Speaker
Joerg Rottler
(UBC)
Description
Yielding and the slow plastic flow of amorphous solids exhibit striking heterogeneities:
swift localised particle rearrangements take place in the midst of a more or less homogeneously
deforming medium. At low temperatures, failure events become increasingly correlated and develop
self-similar properties that resemble critical phenomena. Moreover, plastically deforming regions
organize into macrocroscopic shear bands that limit the lifetime to failure. This talk will discuss
two questions that must form essential ingredients in a statistical theory of amorphous plasticity:
where to localized plastic events occur, and how do correlations arise from their interactions?
With molecular dynamics simulations of model athermal solids driven by shear at constant strain rate,
we first show that the loci and directions of local shear transformations can be predicted from a
superposition of soft modes in the low energy vibrational spectrum [1]. The so-defined "soft spots"
are long-lived structural features and remain correlated with plastic activity even in the supercooled
fluid regime. We then compute spatiotemporal correlations of the plastic events and compare them to a
mesoscale elastoplastic model that coarse-grains the atomistic dynamics into a lattice model that
preserves only the essential features of the localized plastic events. Upon local yielding,
energy is redistributed throughout the lattice with an elastic Green’s function that displays
quadrupolar symmetry and algebraic decay.

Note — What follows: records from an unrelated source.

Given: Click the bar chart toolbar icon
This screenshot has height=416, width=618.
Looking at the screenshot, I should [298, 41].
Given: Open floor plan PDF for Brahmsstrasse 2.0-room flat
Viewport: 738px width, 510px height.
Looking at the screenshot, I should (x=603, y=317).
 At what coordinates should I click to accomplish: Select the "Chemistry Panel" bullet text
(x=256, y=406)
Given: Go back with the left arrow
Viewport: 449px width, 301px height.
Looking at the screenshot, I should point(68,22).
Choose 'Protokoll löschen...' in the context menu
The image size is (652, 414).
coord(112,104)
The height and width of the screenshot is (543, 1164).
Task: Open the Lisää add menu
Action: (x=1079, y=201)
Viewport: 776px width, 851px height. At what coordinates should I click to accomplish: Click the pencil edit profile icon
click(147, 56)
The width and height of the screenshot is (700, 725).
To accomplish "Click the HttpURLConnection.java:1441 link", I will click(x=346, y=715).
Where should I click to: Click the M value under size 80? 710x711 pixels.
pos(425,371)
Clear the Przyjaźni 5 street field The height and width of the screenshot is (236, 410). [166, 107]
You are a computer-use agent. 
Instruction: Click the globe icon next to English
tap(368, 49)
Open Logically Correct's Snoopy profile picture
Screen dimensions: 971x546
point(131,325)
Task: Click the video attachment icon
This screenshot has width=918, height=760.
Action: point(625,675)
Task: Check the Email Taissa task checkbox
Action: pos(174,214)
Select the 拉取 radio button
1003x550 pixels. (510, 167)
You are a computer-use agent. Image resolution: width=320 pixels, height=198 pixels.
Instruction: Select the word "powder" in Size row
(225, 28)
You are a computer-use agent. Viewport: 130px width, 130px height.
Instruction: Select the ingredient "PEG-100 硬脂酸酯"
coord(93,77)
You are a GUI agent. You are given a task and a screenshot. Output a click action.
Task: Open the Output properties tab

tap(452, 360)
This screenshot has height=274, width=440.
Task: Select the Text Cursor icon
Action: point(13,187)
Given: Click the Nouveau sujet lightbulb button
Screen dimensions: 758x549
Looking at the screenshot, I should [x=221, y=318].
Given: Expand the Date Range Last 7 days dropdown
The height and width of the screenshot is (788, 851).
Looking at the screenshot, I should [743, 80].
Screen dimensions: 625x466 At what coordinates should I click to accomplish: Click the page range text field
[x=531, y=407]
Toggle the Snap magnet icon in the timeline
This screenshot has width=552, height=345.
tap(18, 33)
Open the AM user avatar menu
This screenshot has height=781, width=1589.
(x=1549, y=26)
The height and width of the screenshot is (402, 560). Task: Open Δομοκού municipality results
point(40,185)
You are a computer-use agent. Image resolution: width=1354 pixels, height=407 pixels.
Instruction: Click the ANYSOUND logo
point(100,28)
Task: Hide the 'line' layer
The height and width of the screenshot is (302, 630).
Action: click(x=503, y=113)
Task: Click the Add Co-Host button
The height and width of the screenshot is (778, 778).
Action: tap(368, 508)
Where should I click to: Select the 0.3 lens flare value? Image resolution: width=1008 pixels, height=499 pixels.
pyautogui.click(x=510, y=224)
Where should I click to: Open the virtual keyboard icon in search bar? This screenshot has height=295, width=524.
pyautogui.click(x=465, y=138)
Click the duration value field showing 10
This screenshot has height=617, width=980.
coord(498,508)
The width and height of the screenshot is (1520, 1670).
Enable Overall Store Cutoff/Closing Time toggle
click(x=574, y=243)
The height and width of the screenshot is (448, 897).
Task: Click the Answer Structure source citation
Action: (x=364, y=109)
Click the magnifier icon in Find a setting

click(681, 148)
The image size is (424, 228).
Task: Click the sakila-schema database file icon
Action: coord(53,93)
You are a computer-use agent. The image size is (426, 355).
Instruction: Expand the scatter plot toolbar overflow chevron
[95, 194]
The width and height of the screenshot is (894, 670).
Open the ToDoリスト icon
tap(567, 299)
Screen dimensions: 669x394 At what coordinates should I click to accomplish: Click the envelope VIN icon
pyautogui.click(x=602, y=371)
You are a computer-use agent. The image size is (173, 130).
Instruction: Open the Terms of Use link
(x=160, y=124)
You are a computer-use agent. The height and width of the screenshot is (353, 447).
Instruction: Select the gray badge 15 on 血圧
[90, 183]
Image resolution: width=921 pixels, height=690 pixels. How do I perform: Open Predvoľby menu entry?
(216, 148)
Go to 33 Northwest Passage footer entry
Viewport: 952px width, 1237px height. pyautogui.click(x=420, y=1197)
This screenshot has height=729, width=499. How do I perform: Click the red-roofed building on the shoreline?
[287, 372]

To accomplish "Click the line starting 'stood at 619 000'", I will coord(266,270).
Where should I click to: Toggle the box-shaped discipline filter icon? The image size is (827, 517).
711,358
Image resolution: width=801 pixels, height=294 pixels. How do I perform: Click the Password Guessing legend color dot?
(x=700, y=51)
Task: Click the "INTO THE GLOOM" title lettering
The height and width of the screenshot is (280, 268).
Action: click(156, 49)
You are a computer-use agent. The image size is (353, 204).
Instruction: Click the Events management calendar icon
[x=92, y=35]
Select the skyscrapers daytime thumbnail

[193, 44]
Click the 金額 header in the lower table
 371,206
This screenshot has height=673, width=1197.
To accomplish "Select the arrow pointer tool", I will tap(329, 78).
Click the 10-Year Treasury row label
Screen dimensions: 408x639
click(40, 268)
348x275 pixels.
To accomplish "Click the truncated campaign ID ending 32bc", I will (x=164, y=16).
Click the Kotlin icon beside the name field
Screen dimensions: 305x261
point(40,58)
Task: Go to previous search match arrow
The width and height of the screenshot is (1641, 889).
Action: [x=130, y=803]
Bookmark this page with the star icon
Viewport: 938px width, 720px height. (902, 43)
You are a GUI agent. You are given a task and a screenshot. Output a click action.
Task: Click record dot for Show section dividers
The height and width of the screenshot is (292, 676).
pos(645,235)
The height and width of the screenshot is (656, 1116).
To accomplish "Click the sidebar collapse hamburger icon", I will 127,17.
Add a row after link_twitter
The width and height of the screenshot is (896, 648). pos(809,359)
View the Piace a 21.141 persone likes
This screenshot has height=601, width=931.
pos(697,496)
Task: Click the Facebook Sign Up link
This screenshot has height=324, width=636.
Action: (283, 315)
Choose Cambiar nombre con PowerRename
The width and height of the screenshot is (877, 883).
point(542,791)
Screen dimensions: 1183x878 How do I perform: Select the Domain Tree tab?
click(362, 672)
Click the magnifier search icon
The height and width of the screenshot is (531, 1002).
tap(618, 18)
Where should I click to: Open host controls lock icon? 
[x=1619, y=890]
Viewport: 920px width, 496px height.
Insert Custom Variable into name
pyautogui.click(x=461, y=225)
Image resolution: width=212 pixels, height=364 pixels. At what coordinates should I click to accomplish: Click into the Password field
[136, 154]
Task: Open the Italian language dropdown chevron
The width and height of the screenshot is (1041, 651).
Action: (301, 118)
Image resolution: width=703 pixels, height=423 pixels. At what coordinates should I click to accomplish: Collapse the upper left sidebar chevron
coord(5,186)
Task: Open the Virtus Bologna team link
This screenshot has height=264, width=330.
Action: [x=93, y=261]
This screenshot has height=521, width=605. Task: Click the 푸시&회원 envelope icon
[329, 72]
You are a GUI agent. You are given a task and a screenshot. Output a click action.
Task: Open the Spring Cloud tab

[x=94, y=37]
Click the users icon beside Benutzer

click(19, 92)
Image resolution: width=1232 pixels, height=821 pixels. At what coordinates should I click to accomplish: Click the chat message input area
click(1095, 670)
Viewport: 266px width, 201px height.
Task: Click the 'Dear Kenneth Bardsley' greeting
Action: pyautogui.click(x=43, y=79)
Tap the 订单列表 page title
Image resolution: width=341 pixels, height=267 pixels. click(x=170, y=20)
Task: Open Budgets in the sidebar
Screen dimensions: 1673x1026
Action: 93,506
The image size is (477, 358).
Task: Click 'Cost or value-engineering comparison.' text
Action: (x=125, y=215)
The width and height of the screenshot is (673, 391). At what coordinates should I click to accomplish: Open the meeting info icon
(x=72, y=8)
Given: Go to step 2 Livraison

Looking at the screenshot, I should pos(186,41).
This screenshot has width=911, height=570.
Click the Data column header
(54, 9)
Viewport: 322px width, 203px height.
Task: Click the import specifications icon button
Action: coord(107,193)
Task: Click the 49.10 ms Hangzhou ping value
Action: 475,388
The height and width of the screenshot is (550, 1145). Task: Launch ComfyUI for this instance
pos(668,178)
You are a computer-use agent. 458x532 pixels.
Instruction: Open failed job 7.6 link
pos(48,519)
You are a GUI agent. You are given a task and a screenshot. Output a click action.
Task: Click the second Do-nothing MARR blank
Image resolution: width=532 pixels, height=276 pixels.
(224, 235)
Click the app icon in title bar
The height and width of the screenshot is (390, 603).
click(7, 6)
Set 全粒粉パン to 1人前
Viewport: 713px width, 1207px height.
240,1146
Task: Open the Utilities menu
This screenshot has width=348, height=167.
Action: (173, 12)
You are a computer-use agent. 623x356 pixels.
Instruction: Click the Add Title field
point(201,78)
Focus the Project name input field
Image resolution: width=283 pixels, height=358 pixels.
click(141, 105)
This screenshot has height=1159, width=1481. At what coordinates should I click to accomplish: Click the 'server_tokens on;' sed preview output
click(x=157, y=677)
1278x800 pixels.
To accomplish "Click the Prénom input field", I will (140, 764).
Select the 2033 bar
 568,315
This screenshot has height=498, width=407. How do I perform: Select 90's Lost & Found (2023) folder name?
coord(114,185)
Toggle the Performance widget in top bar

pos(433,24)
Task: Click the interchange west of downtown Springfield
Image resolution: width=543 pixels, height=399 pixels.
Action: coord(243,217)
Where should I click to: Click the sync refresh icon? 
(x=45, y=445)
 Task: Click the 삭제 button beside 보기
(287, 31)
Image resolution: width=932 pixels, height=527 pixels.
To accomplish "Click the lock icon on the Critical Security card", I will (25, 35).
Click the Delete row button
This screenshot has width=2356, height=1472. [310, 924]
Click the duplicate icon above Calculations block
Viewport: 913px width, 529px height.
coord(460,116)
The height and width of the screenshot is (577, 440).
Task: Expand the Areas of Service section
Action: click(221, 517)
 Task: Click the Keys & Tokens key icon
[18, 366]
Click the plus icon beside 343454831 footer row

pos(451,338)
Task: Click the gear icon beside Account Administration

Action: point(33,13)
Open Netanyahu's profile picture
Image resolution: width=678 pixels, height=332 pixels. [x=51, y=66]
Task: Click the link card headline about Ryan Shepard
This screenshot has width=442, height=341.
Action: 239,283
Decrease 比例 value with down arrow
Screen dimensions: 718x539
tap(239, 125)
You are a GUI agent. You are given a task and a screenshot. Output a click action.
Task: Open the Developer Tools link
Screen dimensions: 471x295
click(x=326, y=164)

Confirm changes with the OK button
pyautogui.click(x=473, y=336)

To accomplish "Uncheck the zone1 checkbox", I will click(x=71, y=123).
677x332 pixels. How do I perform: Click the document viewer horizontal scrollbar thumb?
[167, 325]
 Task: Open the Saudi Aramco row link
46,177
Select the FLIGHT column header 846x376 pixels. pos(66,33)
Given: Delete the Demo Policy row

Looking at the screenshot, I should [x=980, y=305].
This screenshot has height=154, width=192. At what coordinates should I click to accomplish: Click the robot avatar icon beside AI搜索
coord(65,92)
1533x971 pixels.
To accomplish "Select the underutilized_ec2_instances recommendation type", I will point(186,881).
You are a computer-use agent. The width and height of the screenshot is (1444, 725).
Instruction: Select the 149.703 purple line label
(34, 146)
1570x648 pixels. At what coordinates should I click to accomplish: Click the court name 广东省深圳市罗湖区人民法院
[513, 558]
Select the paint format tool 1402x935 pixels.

We test several assumptions in the mesoscopic theory
directly against the behaviour on the molecular level [2,3]. Recent successes as well as avenues for
further improvement of these class of models will be discussed.
[1] S. S. Schoenholz, A. J. Liu, R. A. Riggleman, J. Rottler, Physical Review X 4, 031014 (2014).
[2] F. Puosi, J. Rottler, J. L. Barrat, Phys. Rev. E 89, 042302 (2014).
[3] A. Nicolas, J. Rottler, J-L. Barrat, The European Physical Journal E 37, 1 (2014).